### Task to complete
Take each line from the material below that includes the string "will" and copy it.

- Opening Delimiter -

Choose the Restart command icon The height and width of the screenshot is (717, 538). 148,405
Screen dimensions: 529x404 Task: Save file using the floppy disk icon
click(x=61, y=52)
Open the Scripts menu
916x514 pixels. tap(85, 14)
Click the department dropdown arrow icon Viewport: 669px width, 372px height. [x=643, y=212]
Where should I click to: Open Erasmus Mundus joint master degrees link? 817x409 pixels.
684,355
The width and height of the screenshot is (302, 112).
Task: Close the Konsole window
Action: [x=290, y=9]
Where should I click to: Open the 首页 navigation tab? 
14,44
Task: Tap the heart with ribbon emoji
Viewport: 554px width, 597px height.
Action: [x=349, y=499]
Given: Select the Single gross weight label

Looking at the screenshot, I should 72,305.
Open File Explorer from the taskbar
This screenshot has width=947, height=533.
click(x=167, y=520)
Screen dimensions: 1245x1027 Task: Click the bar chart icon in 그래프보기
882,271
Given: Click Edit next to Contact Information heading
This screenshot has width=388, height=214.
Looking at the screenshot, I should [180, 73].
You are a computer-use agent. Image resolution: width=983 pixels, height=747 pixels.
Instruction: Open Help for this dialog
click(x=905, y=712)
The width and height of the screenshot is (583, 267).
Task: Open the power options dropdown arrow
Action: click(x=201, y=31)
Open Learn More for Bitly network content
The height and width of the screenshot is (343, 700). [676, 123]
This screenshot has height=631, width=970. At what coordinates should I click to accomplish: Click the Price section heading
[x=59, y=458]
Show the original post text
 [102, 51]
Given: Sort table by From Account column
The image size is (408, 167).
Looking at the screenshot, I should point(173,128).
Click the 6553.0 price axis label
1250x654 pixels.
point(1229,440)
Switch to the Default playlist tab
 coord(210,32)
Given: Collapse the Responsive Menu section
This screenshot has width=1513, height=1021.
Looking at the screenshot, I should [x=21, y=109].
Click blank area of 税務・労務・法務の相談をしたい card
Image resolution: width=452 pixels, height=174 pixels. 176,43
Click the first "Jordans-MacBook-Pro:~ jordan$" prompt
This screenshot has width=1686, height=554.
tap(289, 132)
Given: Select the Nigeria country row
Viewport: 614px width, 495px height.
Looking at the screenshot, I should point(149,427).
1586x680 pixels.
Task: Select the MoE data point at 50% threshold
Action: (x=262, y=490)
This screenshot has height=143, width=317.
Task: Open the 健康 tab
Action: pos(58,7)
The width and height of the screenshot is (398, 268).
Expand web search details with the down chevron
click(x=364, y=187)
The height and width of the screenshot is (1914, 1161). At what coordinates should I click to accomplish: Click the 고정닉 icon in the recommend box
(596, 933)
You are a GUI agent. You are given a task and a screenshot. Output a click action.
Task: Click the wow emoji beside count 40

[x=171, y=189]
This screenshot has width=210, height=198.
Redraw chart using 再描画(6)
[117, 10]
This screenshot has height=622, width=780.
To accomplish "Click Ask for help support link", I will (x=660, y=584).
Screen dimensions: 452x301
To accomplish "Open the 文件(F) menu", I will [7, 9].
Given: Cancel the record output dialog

- Closing Delimiter -

### Solved problem
To accomplish "Click Ask for help support link", I will (x=660, y=584).
To accomplish "Open the 文件(F) menu", I will [7, 9].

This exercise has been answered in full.